Liekefett added that turnout is typically lower when it comes to special shareholder meetings than traditional annual meetings because not everyone is paying attention, another strike against Litt.
It is possible that Litt could seek to challenge Hudson Bay, either in court or with the Ontario Securities Commission, arguing that the issuance was primarily motivated by wanting to defeat Land & Buildings. Both Canadian and Delaware-incorporation regulations require a compelling justification for allocating a large block of shares to a private equity firm—beyond defending the business from an activist hedge fund.
And Hudson Bay appears to have a potentially compelling justification for the Rhone investment, above and beyond its help in fending off Litt. The deal is part of a strategic partnership announced last month that will see Rhône Capital’s $500 million investment take place as part of an agreement to lease space in retail stores to the investor’s partner, WeWork, a global network of workspaces in buildings.

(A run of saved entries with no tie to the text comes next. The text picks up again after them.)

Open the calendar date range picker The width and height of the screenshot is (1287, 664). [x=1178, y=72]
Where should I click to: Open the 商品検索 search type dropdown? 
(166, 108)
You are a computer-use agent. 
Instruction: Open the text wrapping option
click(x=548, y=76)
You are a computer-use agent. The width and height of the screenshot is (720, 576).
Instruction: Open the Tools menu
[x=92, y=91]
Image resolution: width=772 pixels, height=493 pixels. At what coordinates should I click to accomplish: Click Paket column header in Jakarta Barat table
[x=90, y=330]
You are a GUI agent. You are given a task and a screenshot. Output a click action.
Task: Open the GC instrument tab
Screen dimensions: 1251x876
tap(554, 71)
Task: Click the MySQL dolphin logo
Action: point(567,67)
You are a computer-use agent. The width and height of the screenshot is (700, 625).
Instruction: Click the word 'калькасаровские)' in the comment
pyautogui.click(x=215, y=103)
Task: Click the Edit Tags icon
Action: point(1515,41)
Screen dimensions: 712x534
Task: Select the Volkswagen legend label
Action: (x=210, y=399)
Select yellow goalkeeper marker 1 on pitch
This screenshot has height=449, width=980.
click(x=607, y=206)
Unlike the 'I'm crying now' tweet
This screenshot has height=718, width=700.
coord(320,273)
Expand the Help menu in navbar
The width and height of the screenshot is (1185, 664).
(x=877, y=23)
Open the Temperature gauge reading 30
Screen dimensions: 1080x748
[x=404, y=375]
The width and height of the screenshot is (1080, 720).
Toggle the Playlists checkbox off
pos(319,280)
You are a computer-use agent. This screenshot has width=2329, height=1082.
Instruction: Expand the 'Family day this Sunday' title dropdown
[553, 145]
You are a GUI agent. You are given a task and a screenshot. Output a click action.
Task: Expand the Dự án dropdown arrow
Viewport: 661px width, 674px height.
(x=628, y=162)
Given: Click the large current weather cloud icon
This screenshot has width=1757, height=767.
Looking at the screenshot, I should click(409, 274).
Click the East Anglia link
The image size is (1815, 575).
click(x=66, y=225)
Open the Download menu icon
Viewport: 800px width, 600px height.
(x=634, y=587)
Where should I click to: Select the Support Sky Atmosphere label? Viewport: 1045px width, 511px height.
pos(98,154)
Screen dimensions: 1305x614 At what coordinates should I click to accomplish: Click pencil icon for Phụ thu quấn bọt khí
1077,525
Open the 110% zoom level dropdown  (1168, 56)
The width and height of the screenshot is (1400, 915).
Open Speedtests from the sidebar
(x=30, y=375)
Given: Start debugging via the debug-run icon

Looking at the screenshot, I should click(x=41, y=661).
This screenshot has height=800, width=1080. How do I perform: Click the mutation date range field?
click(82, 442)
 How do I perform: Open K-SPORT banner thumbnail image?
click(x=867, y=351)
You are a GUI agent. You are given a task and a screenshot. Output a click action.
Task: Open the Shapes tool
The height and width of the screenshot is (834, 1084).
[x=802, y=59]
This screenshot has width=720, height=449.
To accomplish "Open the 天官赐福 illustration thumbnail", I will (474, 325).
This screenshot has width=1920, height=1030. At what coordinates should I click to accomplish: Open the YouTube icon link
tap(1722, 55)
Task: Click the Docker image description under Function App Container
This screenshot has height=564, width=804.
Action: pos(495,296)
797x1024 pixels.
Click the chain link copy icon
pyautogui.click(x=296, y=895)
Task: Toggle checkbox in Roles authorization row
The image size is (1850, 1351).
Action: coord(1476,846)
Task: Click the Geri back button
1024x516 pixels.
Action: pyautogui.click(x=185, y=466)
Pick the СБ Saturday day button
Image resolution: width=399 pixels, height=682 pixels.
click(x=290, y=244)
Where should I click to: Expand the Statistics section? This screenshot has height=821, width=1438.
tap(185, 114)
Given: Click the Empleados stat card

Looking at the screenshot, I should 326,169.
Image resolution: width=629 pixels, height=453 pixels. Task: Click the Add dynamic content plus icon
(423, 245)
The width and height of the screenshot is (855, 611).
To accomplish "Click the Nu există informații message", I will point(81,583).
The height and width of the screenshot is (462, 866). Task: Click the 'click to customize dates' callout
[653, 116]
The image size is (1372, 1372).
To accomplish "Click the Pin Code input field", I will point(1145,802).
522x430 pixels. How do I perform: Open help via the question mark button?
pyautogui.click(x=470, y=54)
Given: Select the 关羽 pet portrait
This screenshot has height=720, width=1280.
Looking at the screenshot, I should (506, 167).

Even so, the Canadian regulator, OSC, may want to look into the process to ensure that the financing is in the best interest of Hudson Bay. A Toronto attorney familiar with the situation noted that it might be hard to distinguish between pure business purposes and defensive tactics.
Weighing his options, Litt could file a complaint with HBC’s primary regulator, the OSC, arguing that the deal was an improper defensive tactic. He could also file a claim in a Canadian court, alleging that HBC has breached its fiduciary duty to shareholders. However, the Toronto attorney notes that Litt could have less luck going this route because Canadian courts have typically provided a lot of deference to the business judgment of incumbent boards in these types of scenarios.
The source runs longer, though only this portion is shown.